What you have to do:
What's wanted is each entry repeated verbatim, minus its images.

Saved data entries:
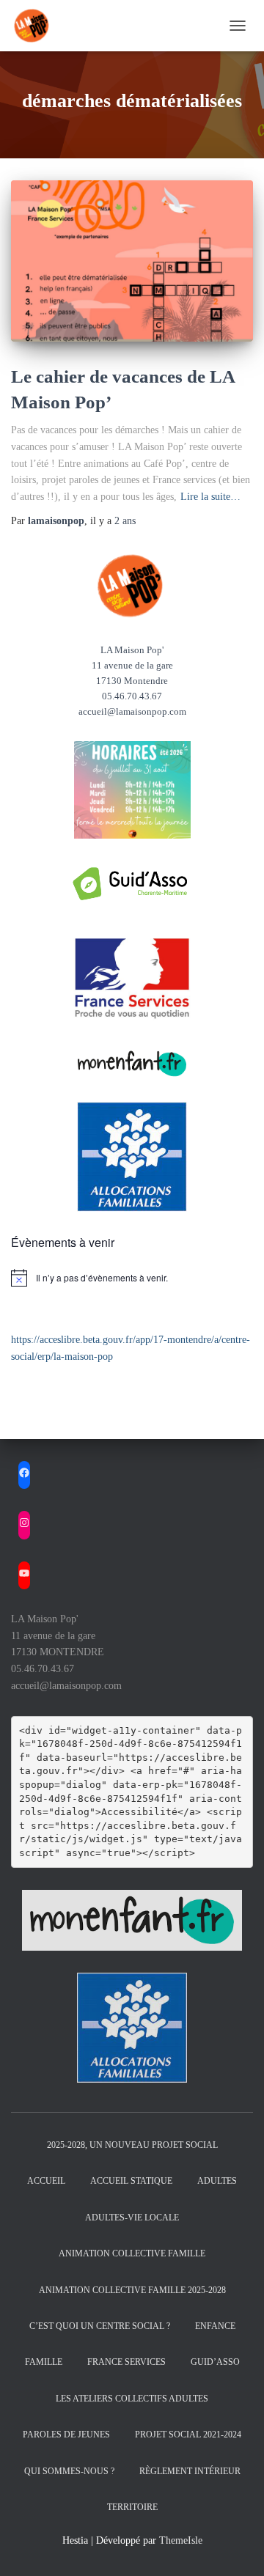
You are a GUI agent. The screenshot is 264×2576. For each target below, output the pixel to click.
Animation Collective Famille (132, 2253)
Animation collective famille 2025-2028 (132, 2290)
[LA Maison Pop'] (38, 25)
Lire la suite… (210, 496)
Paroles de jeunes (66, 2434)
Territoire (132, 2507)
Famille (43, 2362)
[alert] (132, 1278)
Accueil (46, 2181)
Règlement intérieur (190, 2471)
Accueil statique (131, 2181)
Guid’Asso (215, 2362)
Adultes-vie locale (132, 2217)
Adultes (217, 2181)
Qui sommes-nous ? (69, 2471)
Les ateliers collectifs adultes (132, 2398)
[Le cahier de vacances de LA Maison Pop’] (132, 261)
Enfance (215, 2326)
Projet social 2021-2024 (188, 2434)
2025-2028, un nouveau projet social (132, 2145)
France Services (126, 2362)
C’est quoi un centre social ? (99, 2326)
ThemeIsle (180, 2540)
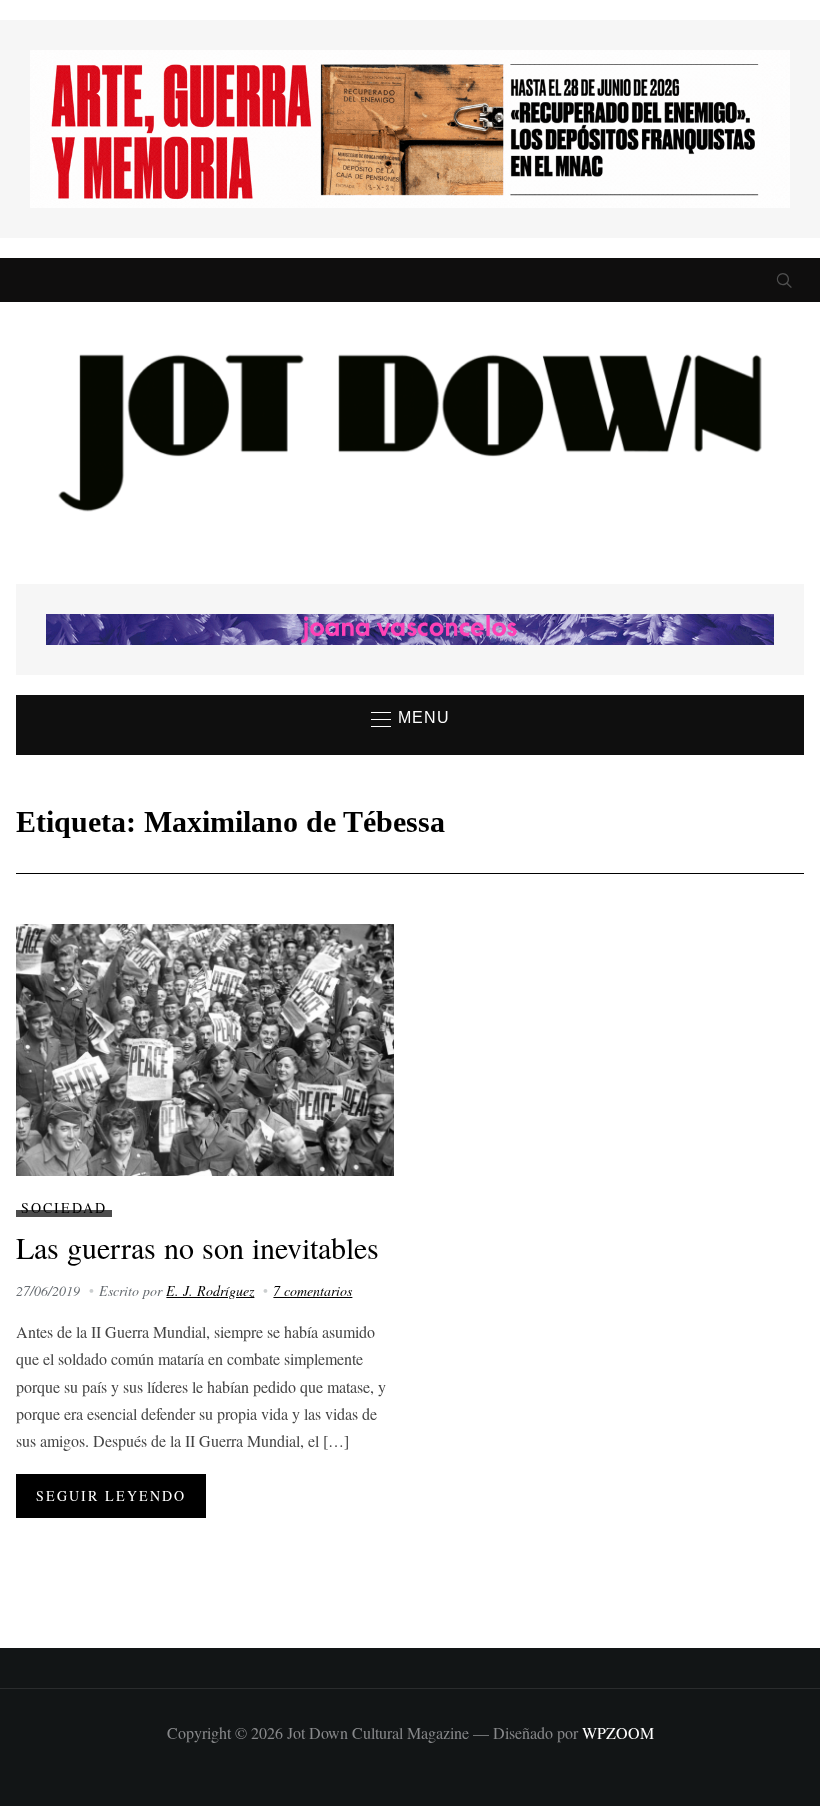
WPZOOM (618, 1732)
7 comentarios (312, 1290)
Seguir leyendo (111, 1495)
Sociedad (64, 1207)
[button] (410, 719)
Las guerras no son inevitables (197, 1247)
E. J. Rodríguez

Written answer:
You are a GUI agent. The screenshot is 264×2576. For each target below, output the pixel to click.
Animation Collective Famille (132, 2253)
Animation collective famille 2025-2028 (132, 2290)
[LA Maison Pop'] (38, 25)
Lire la suite… (210, 496)
Paroles de jeunes (66, 2434)
Territoire (132, 2507)
Famille (43, 2362)
[alert] (132, 1278)
Accueil (46, 2181)
Règlement intérieur (190, 2471)
Accueil statique (131, 2181)
Guid’Asso (215, 2362)
Adultes-vie locale (132, 2217)
Adultes (217, 2181)
Qui sommes-nous ? (69, 2471)
Les ateliers collectifs adultes (132, 2398)
[Le cahier de vacances de LA Maison Pop’] (132, 261)
Enfance (215, 2326)
Projet social 2021-2024 (188, 2434)
2025-2028, un nouveau projet social (132, 2145)
France Services (126, 2362)
C’est quoi un centre social ? (99, 2326)
ThemeIsle (180, 2540)
WPZOOM (618, 1732)
7 comentarios (312, 1290)
Seguir leyendo (111, 1495)
Sociedad (64, 1207)
[button] (410, 719)
Las guerras no son inevitables (197, 1247)
E. J. Rodríguez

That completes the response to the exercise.